Existentialism at the East Village Planetarium.
NATASHA LYONNE was reclining in the dark at the Lower Eastside Girls Club—secret home to “the best planetarium on Avenue D”—as an intergalactic narrator reassured us that we humans are not insignificant, just small, the by-products of (possibly) endless explosions and reignitions that had eventually led to the very knowledge of the vastness of the universe that may now be overwhelming us. And so, “What is the meaning of life?” came up sooner than I’d expected.
Lyonne and I had already covered astrology (“I don’t talk about zodiac stuff, because I’m not a tween”), quantum physics (“Not only do I understand it but I’ve written so many books about it that are not yet published. I’m going to self-publish them all and explain it to everybody”), and apocalypses, climate-related or otherwise. (Their lack of preparation for doomsday is the main thing she and her boyfriend, Fred Armisen, fight about. She thinks they need a better plan.) I’d intended the turn to existentialism as sort of a joke, but to Lyonne, questions of life and its meaning aren’t abstract or hypothetical, so she approached the subject in earnest. Or her version of earnest, which frames the topics that most inspire platitudes with fuhgeddaboudit frankness and energetic gestures toward their absurdity: “Have you ever read Viktor Frankl, Man’s Search for Meaning? It’s a hot book, right? I think it really sums it up. You have to find something beyond self. If it’s all about self-propulsion, it’s going to feel really dirty at some point. On a smaller scale, we find the things we’re good at and have a natural interest in and see the ways in which we can help illuminate the human condition through those tools.”

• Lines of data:
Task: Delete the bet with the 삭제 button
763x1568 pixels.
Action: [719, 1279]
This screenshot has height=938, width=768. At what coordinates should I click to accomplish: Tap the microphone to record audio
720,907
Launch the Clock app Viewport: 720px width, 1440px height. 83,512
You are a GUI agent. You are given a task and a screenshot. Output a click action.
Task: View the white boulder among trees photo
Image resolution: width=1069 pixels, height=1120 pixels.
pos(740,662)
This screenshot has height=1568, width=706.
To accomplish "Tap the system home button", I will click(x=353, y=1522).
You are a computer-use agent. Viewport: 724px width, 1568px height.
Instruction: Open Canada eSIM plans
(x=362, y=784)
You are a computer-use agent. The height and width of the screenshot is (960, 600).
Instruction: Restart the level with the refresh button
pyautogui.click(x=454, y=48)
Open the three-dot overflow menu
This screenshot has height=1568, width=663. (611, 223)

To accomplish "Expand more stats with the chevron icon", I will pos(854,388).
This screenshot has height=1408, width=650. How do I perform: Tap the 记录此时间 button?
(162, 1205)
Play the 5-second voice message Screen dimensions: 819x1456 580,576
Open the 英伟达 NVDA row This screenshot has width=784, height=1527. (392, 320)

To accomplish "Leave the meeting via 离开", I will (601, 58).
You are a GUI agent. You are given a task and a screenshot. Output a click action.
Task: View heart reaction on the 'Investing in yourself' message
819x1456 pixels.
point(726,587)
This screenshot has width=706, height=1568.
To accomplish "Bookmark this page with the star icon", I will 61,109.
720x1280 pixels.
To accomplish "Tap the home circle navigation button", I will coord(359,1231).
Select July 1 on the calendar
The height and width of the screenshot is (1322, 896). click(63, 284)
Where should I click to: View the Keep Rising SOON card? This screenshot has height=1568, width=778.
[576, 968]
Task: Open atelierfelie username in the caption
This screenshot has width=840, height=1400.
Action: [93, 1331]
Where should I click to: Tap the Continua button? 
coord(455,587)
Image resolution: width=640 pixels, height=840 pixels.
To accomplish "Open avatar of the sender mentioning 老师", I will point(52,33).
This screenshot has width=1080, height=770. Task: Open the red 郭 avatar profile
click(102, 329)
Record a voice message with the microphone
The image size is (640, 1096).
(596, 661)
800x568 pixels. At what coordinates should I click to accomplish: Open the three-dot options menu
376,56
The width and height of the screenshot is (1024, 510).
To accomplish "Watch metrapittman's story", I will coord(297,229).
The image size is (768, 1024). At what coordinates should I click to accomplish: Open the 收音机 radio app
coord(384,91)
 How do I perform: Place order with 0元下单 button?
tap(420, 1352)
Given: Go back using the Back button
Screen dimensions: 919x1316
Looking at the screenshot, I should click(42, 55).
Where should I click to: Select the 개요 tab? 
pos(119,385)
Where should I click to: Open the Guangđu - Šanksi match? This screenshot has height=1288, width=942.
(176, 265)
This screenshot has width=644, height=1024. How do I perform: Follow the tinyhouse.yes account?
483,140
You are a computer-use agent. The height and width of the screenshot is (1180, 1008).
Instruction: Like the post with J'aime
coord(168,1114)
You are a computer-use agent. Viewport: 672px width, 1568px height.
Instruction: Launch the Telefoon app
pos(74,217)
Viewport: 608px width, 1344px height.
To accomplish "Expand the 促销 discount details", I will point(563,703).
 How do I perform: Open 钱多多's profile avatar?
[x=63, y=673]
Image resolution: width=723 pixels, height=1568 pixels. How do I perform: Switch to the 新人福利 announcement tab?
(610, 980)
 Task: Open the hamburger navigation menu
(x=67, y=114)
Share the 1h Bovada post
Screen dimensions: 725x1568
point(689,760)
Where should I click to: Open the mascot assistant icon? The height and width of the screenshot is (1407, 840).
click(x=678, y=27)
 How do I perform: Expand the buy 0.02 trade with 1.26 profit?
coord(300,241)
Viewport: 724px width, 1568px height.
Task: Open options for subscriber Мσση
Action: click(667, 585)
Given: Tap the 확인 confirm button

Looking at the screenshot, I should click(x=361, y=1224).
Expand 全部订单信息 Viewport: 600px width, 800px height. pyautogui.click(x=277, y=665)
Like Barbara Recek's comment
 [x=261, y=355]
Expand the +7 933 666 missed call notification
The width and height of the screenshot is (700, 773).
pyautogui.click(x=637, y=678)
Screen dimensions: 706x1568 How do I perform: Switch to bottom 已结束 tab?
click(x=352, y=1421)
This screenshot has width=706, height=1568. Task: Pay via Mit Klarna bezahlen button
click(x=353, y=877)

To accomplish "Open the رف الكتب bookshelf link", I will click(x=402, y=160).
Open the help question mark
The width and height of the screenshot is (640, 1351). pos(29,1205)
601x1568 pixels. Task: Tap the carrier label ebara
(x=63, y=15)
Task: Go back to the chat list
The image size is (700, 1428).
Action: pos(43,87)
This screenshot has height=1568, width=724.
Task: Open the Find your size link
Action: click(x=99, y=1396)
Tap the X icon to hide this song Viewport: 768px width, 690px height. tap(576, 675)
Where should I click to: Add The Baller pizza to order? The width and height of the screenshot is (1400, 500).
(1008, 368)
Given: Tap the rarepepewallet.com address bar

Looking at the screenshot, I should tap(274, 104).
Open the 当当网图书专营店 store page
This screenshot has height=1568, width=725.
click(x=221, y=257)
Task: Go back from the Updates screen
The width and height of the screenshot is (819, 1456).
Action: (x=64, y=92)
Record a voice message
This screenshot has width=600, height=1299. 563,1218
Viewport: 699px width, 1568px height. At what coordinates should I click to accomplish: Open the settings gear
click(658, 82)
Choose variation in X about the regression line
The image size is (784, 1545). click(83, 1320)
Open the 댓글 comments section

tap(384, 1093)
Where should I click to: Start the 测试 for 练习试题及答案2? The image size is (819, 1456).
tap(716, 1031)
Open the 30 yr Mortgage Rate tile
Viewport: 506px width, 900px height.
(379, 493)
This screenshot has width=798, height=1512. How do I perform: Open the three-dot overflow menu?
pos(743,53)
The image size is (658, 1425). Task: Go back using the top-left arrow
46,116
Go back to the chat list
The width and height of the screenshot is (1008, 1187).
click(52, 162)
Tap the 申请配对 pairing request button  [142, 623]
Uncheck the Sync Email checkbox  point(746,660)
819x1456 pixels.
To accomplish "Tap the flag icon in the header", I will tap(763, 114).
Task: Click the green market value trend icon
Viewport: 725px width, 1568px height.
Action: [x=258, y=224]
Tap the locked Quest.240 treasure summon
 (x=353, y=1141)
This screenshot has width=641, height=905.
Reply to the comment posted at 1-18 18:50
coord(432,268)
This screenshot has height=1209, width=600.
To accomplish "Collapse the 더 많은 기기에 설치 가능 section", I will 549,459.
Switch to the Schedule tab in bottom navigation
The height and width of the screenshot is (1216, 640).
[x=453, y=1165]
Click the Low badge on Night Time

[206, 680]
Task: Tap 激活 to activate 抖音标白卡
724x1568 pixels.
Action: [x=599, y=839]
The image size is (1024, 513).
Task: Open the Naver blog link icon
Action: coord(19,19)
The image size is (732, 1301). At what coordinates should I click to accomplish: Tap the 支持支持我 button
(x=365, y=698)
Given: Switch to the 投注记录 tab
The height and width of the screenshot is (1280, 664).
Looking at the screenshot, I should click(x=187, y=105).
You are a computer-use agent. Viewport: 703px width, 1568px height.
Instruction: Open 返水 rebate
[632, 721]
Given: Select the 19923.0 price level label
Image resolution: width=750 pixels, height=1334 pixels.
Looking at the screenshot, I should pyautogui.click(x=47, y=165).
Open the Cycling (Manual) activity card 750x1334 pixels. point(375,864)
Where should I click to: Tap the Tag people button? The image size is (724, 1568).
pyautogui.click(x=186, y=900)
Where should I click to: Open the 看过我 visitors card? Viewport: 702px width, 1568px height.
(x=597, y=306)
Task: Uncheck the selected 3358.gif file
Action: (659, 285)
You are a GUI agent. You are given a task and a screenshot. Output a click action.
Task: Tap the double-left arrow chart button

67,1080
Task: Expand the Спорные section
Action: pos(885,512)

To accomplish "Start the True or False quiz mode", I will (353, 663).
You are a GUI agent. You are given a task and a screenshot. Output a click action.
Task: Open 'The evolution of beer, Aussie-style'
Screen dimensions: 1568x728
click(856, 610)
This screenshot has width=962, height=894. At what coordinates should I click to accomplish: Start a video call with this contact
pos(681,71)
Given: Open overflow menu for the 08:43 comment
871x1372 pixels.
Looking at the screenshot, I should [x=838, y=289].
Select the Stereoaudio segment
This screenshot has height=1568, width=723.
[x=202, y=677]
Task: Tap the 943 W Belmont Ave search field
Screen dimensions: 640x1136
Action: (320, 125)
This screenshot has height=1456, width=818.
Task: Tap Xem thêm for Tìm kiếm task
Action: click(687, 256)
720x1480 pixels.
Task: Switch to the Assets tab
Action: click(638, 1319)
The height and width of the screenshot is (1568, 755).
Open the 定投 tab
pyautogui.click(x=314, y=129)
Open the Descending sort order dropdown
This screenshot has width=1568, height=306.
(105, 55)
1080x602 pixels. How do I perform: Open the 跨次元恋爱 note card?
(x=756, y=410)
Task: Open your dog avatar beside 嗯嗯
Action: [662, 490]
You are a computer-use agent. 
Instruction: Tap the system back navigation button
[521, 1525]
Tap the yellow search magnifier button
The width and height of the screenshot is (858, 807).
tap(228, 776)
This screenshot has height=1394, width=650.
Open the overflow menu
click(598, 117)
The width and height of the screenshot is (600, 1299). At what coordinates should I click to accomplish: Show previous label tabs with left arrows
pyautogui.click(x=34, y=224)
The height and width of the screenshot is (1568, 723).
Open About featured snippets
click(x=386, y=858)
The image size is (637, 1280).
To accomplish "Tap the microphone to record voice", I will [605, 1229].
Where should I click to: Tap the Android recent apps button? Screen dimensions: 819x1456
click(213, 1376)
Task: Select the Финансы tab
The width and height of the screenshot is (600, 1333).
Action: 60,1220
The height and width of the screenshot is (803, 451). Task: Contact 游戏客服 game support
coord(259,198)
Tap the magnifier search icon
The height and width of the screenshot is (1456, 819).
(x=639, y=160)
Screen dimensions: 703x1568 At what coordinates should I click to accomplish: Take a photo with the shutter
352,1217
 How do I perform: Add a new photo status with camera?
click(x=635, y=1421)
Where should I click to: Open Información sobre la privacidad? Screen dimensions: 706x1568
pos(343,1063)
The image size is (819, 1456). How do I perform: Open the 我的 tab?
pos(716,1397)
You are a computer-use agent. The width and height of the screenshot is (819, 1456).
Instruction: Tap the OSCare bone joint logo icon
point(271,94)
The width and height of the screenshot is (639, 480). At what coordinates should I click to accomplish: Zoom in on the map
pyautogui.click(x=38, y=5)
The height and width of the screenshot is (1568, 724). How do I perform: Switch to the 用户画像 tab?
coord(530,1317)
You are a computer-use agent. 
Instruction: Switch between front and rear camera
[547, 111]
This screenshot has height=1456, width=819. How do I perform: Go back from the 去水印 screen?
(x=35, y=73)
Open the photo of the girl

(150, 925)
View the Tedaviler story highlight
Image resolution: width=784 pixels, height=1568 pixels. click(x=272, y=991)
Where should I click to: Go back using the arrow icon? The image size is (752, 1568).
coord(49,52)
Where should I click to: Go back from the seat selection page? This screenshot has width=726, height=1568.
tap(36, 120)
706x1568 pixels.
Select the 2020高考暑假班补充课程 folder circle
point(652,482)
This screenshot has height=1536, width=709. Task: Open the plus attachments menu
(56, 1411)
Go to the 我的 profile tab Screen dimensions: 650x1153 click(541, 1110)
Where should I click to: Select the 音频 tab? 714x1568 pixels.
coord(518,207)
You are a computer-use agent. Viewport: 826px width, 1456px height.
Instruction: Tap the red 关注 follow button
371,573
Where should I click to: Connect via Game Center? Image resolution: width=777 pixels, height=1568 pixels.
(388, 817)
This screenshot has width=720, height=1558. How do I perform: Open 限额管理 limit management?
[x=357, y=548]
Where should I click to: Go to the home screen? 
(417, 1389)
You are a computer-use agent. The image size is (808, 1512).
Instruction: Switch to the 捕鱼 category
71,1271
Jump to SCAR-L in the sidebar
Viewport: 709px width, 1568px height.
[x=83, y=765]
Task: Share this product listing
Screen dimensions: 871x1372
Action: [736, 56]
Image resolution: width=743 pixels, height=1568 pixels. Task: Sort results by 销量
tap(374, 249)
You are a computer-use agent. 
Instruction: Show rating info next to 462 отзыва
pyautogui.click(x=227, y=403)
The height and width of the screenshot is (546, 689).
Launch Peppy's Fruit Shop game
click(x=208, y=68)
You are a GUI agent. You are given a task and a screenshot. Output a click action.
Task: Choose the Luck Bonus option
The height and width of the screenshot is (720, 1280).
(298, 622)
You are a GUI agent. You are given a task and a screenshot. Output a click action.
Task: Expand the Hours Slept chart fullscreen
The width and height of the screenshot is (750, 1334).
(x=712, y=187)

• Given problem: Copy out, word for word, the whole piece above about Natasha Lyonne at the planetarium.

• Correct answer:
Existentialism at the East Village Planetarium.
NATASHA LYONNE was reclining in the dark at the Lower Eastside Girls Club—secret home to “the best planetarium on Avenue D”—as an intergalactic narrator reassured us that we humans are not insignificant, just small, the by-products of (possibly) endless explosions and reignitions that had eventually led to the very knowledge of the vastness of the universe that may now be overwhelming us. And so, “What is the meaning of life?” came up sooner than I’d expected.
Lyonne and I had already covered astrology (“I don’t talk about zodiac stuff, because I’m not a tween”), quantum physics (“Not only do I understand it but I’ve written so many books about it that are not yet published. I’m going to self-publish them all and explain it to everybody”), and apocalypses, climate-related or otherwise. (Their lack of preparation for doomsday is the main thing she and her boyfriend, Fred Armisen, fight about. She thinks they need a better plan.) I’d intended the turn to existentialism as sort of a joke, but to Lyonne, questions of life and its meaning aren’t abstract or hypothetical, so she approached the subject in earnest. Or her version of earnest, which frames the topics that most inspire platitudes with fuhgeddaboudit frankness and energetic gestures toward their absurdity: “Have you ever read Viktor Frankl, Man’s Search for Meaning? It’s a hot book, right? I think it really sums it up. You have to find something beyond self. If it’s all about self-propulsion, it’s going to feel really dirty at some point. On a smaller scale, we find the things we’re good at and have a natural interest in and see the ways in which we can help illuminate the human condition through those tools.”